Abigail Spanberger’s team is now openly admitting that Virginia’s private-sale background check regime is back in force even though a federal judge just told the state to stand down. That’s not an administrative hiccup; it’s a calculated test of whether courts still matter when the administrative state decides the Second Amendment is optional. The spokesperson’s phrasing—“we’re resuming enforcement”—sounds like routine compliance language, but it reveals the deeper assumption that gun owners will simply obey while lawyers sort out the injunction. For Virginians who just watched their state try to turn every private transfer into a government permission slip, the message is unmistakable: the bureaucracy will keep running the play until someone physically stops it.
The timing is no accident. Spanberger is positioning herself for higher office, and nothing polls better with suburban moderates than “commonsense checks.” Yet the legal reality is that an active court order should have frozen the program the moment the ink dried. Instead, the state appears to be betting that most citizens won’t risk a felony to test the government’s willingness to ignore a judge. That calculation is exactly why trust in institutions keeps eroding inside the 2A community; every time an agency treats an injunction as a suggestion, it reinforces the belief that rights exist only until the next press release.

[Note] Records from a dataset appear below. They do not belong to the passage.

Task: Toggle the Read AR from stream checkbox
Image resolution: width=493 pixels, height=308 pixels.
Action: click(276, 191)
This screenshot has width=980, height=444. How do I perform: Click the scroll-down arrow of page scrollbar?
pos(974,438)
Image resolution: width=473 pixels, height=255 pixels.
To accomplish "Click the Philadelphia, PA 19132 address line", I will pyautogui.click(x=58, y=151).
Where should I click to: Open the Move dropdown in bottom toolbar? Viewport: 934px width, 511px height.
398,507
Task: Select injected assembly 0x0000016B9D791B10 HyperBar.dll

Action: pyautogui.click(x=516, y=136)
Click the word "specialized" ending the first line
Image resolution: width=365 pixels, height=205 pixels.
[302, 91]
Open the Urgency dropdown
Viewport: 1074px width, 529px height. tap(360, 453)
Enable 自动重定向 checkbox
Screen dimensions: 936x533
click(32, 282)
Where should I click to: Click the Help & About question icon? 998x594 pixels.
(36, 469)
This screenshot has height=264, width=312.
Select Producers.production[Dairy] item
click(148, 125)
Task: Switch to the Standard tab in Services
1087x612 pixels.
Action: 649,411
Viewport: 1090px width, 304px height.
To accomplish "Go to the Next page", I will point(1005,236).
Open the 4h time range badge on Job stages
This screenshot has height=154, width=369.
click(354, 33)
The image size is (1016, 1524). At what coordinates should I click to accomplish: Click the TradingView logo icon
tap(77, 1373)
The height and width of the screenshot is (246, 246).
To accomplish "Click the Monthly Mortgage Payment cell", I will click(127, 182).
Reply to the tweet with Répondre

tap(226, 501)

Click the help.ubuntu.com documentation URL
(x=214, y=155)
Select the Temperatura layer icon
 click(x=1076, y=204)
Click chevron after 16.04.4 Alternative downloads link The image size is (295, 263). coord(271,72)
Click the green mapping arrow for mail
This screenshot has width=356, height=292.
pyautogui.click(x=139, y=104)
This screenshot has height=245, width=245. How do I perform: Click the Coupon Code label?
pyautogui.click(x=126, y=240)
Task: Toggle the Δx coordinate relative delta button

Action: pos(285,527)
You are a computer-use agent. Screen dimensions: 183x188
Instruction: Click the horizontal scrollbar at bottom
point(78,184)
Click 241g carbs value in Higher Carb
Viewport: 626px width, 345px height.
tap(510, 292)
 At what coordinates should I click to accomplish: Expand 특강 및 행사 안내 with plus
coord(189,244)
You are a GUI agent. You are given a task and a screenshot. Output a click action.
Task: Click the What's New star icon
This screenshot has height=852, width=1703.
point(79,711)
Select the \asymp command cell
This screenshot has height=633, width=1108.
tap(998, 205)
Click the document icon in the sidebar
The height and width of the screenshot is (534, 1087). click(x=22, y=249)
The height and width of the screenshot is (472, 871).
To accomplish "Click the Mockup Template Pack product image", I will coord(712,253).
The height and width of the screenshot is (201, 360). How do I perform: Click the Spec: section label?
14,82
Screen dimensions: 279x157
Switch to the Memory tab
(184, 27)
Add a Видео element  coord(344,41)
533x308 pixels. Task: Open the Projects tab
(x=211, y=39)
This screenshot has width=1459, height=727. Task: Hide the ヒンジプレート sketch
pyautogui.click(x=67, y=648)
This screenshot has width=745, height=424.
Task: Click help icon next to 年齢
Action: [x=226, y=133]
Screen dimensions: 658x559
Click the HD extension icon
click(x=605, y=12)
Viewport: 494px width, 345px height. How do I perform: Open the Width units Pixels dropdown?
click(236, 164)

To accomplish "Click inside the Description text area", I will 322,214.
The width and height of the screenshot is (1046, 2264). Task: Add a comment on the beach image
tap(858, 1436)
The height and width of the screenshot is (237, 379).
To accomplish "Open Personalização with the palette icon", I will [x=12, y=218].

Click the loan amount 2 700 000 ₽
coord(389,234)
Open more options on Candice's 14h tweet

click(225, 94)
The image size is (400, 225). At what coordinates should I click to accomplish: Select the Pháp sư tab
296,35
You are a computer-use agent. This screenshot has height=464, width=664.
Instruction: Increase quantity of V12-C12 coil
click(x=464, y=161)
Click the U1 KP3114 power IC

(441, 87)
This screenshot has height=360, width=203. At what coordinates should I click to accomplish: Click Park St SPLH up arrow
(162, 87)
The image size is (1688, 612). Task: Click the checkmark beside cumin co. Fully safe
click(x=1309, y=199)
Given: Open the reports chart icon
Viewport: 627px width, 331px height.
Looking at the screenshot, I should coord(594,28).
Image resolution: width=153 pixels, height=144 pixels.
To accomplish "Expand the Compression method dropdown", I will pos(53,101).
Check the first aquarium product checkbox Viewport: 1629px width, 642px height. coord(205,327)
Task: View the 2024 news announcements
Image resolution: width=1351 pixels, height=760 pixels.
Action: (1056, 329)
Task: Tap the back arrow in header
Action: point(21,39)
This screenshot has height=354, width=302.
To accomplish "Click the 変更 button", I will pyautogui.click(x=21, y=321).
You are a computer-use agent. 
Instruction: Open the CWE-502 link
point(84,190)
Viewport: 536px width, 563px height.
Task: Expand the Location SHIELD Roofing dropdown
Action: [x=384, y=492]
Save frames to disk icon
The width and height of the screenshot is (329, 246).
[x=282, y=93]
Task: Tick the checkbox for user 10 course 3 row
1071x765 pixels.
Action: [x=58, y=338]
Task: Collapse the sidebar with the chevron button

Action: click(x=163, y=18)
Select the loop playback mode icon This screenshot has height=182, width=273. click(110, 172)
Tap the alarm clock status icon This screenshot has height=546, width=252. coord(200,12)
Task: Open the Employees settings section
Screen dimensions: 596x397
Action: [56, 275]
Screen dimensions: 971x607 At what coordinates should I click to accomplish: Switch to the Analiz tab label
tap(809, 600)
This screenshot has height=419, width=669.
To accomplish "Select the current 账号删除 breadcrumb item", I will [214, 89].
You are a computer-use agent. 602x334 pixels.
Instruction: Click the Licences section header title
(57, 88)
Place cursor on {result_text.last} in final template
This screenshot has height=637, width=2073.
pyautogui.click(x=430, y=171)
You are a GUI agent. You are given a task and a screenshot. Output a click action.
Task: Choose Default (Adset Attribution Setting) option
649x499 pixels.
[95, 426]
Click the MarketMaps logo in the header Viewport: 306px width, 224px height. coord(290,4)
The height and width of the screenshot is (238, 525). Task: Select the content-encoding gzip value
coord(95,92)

The practical takeaway is straightforward: until the court’s order is either obeyed or overturned on appeal, any Virginian who transfers a firearm without the now-suspended check is technically following federal and state law as currently enjoined. Gun owners should document every private transaction, keep copies of the injunction, and treat any state demand for a background check as a potential constitutional violation rather than settled policy. Spanberger’s team may want to litigate this in the court of public opinion, but the actual courtroom is where the Second Amendment either retains its force or becomes another administrative footnote.